While wind power in general is seen as environmentally desirable in terms of the planet and emission reduction, it comes with a significant price, paid by birds and bats, species which are also of concern to environmentalists. For there are numerous fatal collisions between birds, bats and wind turbine blades. It is to be hoped that better mitigation and more research will counter-balance the increase both in wind turbine numbers and in the size of turbines and their blades. For a bigger blade potentially means faster speeds at the tip of the blade.
This collision problem has not just burst upon us, research on this negative impact of turbine blades has been undertaken for almost as long as there has been a wind power industry. Initially, research in the States focussed on bird fatalities and the significant number of dead raptors being found at some of the early wind power sites. Better mitigation followed and the number of fatalities fell. The numbers of dead birds are still considerable, but, for birds at least, a sense of proportion is critical: as the Centre for Sustainable Energy in Bristol has pointed out “Wind turbines represent an insignificant fraction of bird deaths caused by man”. (One in nearly six thousand) The vast majority of deaths are caused by birds flying into buildings, birds flying into electric power lines and, most importantly, domestic cats. Interestingly, the Royal Society for the Protection of Birds delayed, but ultimately recently lost, an important case against a huge wind facility to be built off the coast of Scotland. The Society argued that thousands of seabirds could be killed by the blades of the turbines, but this was not seen to be a sufficiently clinching argument.
More recently, attention has turned to trying to explain why relatively more bats than birds are being killed at wind farm sites, even though bats’ echolocation means that they should be able to detect moving objects better even than stationary ones. A number of explanations have been put forward.

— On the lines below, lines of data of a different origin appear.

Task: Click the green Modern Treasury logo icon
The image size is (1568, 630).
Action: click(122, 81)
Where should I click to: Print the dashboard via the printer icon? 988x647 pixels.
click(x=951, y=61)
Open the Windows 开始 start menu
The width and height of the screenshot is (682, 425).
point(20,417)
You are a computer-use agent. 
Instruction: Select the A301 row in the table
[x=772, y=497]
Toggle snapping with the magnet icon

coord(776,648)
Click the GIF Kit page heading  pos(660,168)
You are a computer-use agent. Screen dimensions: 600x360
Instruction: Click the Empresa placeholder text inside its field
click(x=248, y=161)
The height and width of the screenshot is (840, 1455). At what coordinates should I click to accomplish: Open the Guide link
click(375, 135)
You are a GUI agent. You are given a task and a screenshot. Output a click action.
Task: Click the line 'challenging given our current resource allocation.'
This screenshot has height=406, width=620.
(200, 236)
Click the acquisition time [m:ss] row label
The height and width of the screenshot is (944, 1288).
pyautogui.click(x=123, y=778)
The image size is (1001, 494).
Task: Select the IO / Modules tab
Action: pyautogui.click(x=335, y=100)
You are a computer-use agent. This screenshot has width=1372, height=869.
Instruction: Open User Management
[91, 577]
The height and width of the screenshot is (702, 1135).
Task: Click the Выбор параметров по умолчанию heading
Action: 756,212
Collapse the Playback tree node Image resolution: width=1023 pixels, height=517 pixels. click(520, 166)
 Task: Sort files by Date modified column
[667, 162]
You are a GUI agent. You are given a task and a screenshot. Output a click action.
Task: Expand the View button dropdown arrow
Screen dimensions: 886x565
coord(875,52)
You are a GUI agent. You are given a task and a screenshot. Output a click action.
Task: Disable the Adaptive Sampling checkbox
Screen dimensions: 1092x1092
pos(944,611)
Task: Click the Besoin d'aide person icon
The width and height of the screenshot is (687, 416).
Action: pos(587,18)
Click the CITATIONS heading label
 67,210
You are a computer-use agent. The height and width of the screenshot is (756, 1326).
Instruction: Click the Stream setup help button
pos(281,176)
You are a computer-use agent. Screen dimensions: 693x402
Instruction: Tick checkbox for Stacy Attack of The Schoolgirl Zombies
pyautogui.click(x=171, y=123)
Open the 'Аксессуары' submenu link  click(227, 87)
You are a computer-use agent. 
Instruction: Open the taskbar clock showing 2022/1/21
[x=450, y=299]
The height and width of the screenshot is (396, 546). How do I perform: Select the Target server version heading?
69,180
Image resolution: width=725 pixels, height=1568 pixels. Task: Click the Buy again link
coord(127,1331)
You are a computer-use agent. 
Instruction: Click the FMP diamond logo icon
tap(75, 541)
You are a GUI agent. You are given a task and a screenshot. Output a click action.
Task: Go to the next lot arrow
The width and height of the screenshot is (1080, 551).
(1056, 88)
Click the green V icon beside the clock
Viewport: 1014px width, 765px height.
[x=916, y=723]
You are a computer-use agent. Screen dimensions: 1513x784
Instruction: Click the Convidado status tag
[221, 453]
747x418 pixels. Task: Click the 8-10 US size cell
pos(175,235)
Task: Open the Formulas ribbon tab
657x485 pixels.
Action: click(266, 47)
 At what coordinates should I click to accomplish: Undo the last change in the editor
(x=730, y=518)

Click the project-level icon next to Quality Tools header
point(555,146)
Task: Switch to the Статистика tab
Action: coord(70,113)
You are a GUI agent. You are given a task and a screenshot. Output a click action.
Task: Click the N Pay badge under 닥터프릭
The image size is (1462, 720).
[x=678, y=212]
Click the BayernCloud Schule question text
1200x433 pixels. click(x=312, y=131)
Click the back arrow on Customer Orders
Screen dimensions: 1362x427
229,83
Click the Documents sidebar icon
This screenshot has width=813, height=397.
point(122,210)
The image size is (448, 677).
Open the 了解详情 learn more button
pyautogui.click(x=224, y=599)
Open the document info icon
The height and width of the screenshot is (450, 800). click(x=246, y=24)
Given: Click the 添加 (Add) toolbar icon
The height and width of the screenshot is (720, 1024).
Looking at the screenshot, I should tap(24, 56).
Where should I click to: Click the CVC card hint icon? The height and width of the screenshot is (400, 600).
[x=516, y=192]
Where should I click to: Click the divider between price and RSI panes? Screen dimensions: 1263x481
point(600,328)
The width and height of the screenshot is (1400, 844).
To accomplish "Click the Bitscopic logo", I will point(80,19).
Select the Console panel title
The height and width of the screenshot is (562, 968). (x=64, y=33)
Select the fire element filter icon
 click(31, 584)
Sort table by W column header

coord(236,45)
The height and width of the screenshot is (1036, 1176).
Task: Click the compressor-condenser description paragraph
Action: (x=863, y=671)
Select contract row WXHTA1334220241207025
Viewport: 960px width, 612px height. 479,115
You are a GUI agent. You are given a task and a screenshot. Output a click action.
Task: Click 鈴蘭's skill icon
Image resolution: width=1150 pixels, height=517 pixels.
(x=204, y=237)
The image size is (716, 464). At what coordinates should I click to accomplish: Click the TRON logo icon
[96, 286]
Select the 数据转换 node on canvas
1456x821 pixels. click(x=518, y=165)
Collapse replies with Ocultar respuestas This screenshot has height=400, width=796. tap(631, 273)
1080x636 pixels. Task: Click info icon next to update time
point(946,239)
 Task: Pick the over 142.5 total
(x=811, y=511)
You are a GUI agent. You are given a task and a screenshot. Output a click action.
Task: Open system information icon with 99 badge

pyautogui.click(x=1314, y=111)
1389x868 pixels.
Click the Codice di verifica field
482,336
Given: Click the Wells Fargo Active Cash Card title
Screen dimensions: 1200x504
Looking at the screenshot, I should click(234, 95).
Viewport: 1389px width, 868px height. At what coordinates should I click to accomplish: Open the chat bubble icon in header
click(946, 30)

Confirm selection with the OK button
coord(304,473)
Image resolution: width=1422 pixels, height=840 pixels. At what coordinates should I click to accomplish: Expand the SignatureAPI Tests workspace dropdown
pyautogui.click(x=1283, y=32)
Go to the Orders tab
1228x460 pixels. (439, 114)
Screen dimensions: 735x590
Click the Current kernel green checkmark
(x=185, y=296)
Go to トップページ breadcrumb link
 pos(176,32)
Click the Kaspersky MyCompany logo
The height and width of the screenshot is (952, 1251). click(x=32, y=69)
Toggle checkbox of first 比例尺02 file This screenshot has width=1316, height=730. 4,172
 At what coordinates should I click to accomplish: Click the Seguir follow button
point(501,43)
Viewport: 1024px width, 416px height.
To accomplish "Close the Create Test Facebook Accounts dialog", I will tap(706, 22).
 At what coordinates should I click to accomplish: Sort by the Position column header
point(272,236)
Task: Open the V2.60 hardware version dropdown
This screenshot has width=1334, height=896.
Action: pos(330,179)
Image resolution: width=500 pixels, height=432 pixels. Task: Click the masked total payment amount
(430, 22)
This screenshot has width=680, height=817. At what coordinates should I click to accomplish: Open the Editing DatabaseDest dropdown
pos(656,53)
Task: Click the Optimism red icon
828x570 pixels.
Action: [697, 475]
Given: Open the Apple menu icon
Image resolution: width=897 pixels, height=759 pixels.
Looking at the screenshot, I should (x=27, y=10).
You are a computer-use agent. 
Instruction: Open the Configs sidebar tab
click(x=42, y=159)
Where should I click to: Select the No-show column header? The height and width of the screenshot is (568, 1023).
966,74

One of the most intriguing suggests that a high proportion of bats are being killed not just by impact but by “barotrauma” caused by rapid air pressure reduction near moving turbine blades. (Moving wind-turbine blades, like any foil, create zones of low pressure as the air flows over them)
A recent article suggested that 90 per cent of bat fatalities involved internal haemorrhaging consistent with barotrauma, while direct contact with turbine blades only accounted for about half of the fatalities. It hypothesised that there are fewer bird fatalities than bat fatalities because there are major differences in the respiratory anatomy of bats and birds. Bats, as mammals, have relatively large pliable lungs and hearts, which expand when exposed to a sudden drop in pressure, thus causing tissue damage, whereas birds’ lungs are compact and rigid, resisting expansion.
But this is not the only area which needs more research. There are 17 types of bat in the UK and more than 1300 bat species in the world, the second most diverse species on the planet. By way of comparison, there are 45 known bat species in the US and some American academics suggest that there could be as many as several hundred thousand bats killed annually at wind facilities. But what proportion is this of the total bat populations? And which populations? An agreed figure is not easily available, yet reliable information about total population sizes would help a lot in providing some sort of overall perspective for the known or knowable numbers of bat fatalities.
And then there is mitigation, which involves inter alia close attention to migration routes. There has so far been little scientific research, though Nathusius’ pipistrelle seems to migrate from Latvia. (There are anecdotal accounts of bats found clinging to offshore turbine towers in the North Sea). As proposals are put forward for more and larger wind power facilities, more evidence-based work is needed e.g. on the follow-up to Environmental Impact Assessments (EIAs). Ten years ago, in 2008, the Eurobats organisation published a first version of guidelines which had the primary purpose of raising awareness amongst wind power developers and planners of the need to consider bats and their roosts, migration routes and foraging areas.
A revised version of these guidelines came out in 2016. As more and more wind farms come on stream it will be important for the wind-power industry to be seen to have paid them due attention.